There is plenty of support here for the framers’ belief in the ultimate value of popular sovereignty, but it is a popular sovereignty superintended by an all-powerful, and all-benevolent providential God, working through history, and apparently, with an especial interest in the United States. Those of us enchanted by the founding era will find much to delight and admire here, but the importance of this book is what it offers to those under the misimpression that ours was always intended to be a secular polity. If I read Cooper and Dyer correctly, they limn a splendid way forward embracing the past and understanding a truth known to the framers and some of their successors such as the nineteenth-century sage Orestes Brownson, that we humans can’t go it alone, and that a meaningful life (even for Constitutional theorists and lawyers) comes not from self-actualization, but through conformity to the dictates of our Creator, and through His Grace. 

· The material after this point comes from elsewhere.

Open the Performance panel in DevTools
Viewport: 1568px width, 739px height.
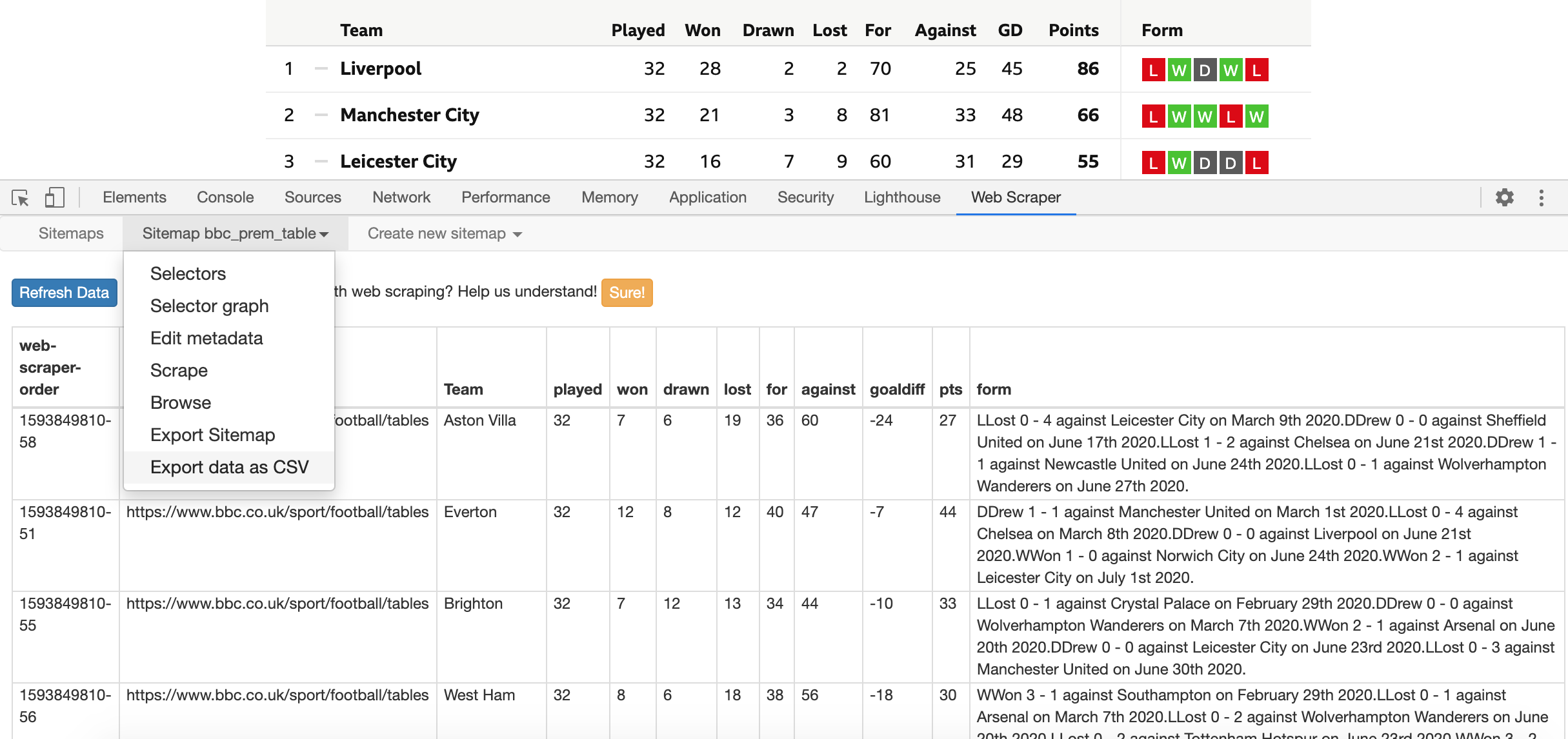click(x=506, y=197)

This book, then, is a powerful brief for turning back the clock in Constitutional law to a time before “The Godless Constitution” was dominant, and for recapturing something of the world of the framers, a world we have never actually left (nor could we). Earl Warren famously remarked in Brown v. Board of Education that one can’t turn back the clock, but C.S. Lewis (something of an appropriate if not inspired influence on Cooper and Dyer) argued that was wrong, and that if the clock is failing properly to tell you the time, that’s precisely what you ought to do. This exceptionally learned, bold, and courageous book is a perfect tract for our times.


Stephen B. Presser is the Raoul Berger Professor of Legal History Emeritus at Northwestern University’s Pritzker School of Law, the Legal Affairs Editor of Chronicles: A Magazine of American Culture, and the author of Recapturing the Constitution: Race, Religion, and Abortion Reconsidered (1992) and Law Professors: Three Centuries of Shaping American Law (2017).